You're going to hate this answer, because I hated it too, but TIME. When you first start writing and you get kudos and comments and people love what you're doing, it's a huge validation of your effort and talent, and it's natural that you want MORE of it. When I first started putting up fics I already had been writing for 15+ years, knew I was good at it, and still for a good few years found myself really glued to the hit counter, and the kudos, and wondering how I'd be able to get people to comment the same way they did on things like Seven Suitors.
But the thing is that commenting comes and goes in waves, and unless a fandom has a big comment culture, or is large enough that you're guaranteed a good glut of them every time you post...you're going to hit a point where you write exactly what everyone wants and get crickets. And at that point you'll get ANNOYED, because LOOK, I MADE THIS, i made it for YOU GUYS, and now y'all don't have anything to say? It'll get to you. It'll make you doubt that you know what anyone wants at all. It'll happen and it'll suck the whole time.
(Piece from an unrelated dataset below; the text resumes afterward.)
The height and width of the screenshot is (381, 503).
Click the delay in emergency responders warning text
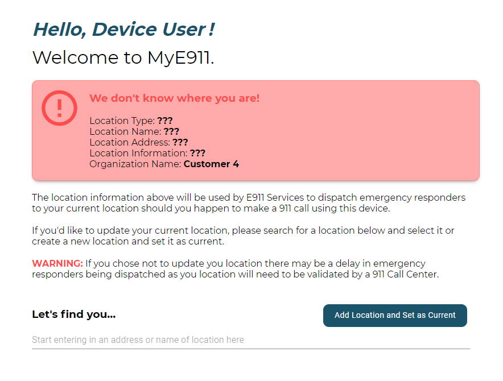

Lots of advice will say "write for yourself," which is an excellent sentiment. You should always write what YOU want. Put into your fic what you want to see, write the nitpicky poetic metaphors and craft the most screwball twists your heart desires. Pour yourself into the most niche AUs and most tin-hat canon theories. At the end of the day, you want the IDEAS you put down to be for you, because comments and kudos are nice, but if they don't come...you have to be proud of what you put out, even when it feels like an echo chamber.
But also...we don't POST things for ourselves. We post things to share. Fic are a conversation with canon and it is perfectly natural to want to create something that creates conversation among other fans. So you're never going to fully get the need for validation out of your head, you're not. You can hide hit counts and ignore your inbox all you like, but the want to have someone interact with your work, to inspire someone to reach out to you will ALWAYS be there. You just have to create a healthier relationship with it.
Be confident in what you write. Think less about whether people will like it, and more about how you WANT them to react. The reader is the most important character in any novel, but it's the one most authors forget to manage. When you come to a point where you go "oh man, I hope this is good for them!" stop and go, "what do I *want* them to be feeling here?" Focus on where you're putting their attention and whether you WANT it there. There's so much you can do when you visualize your relationship with the reader as PART of the work, and it takes off a lot of the pressure of "is this good? is it disappointing? will this get me validation?" and brings it back into the realm of storytelling. You are taking your reader on a journey, and when you do it well people will think less about "did I like that?" and more about "what comes next?"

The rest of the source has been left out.